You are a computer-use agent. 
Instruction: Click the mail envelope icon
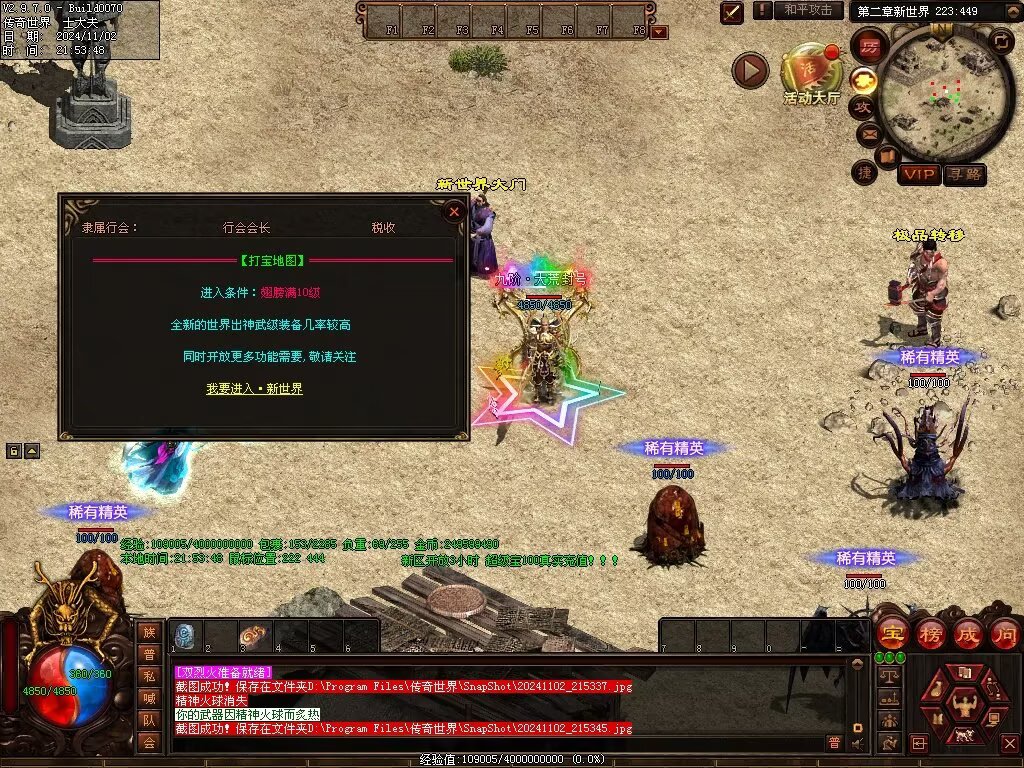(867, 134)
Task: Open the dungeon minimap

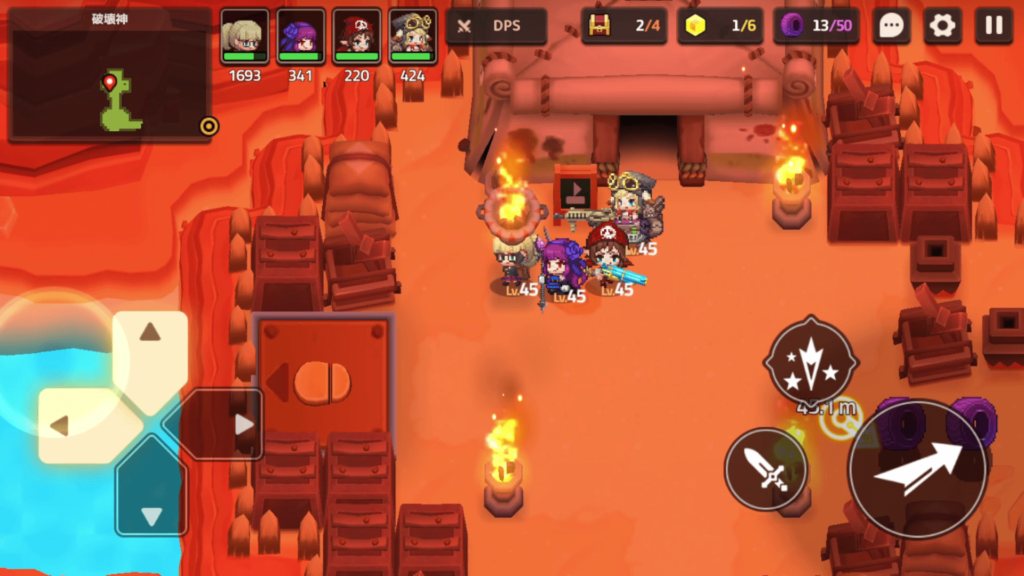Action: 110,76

——————————

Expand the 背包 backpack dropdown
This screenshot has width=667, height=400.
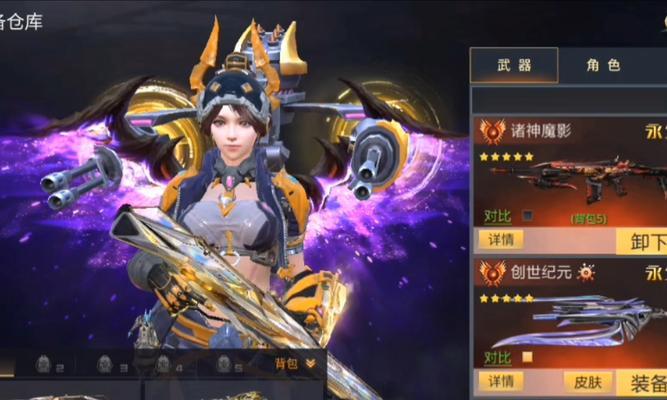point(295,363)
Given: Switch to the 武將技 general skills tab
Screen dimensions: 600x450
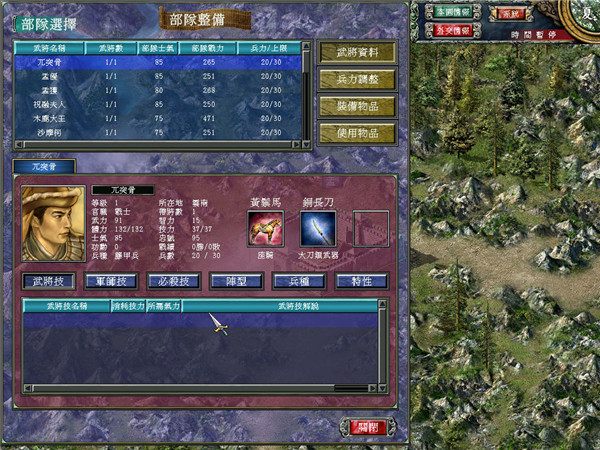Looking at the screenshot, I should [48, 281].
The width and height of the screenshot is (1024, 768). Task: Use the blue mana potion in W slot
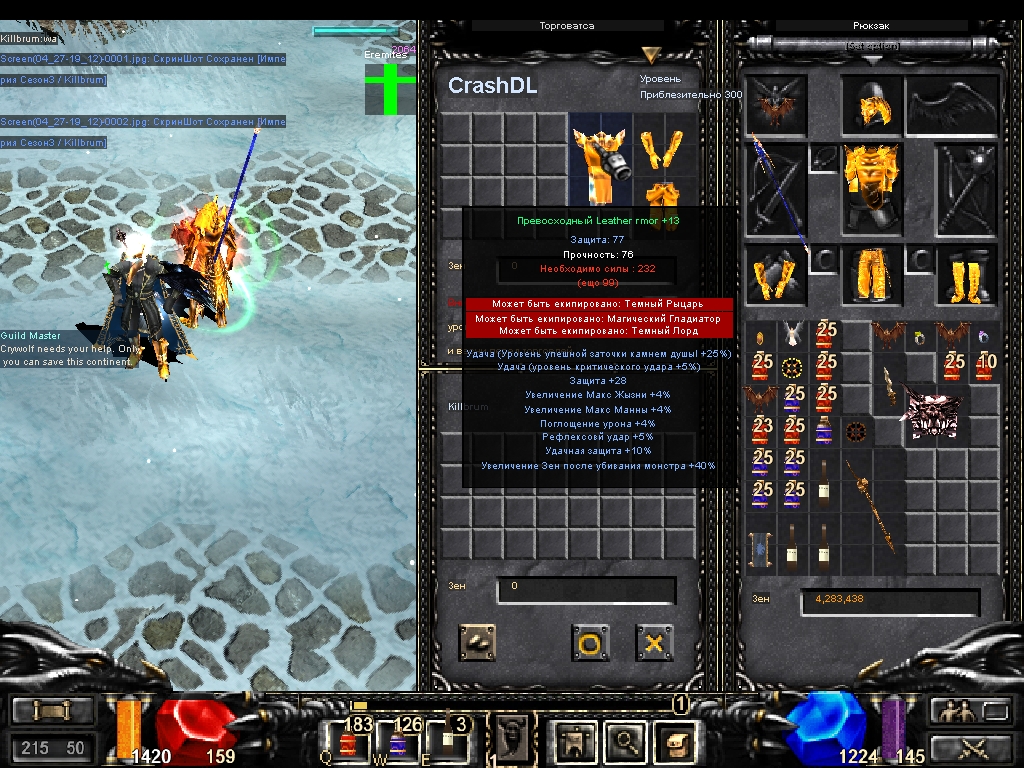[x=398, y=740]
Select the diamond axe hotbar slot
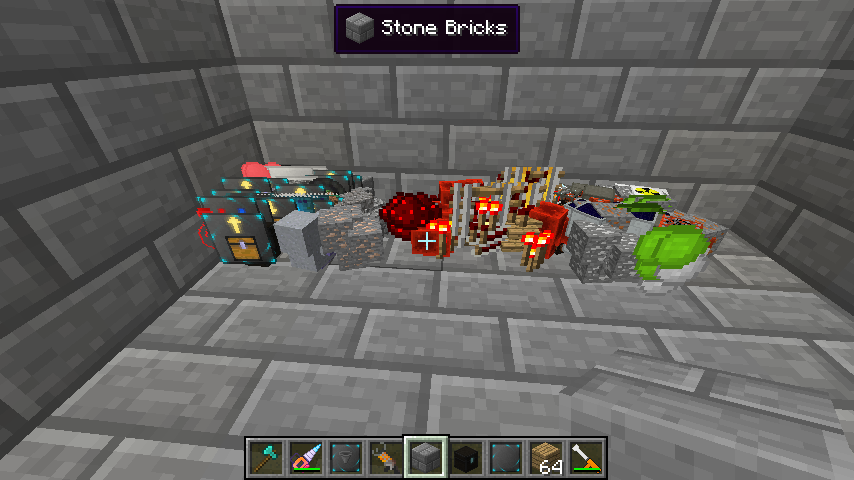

——————————

§ **Work to do**
Reproduce the rows from the line with "The width and" up to and including the line with "Select the diamond axe hotbar slot", without the pictures.

§ **Response**
The width and height of the screenshot is (1024, 768). Task: Use the blue mana potion in W slot
[x=398, y=740]
Select the diamond axe hotbar slot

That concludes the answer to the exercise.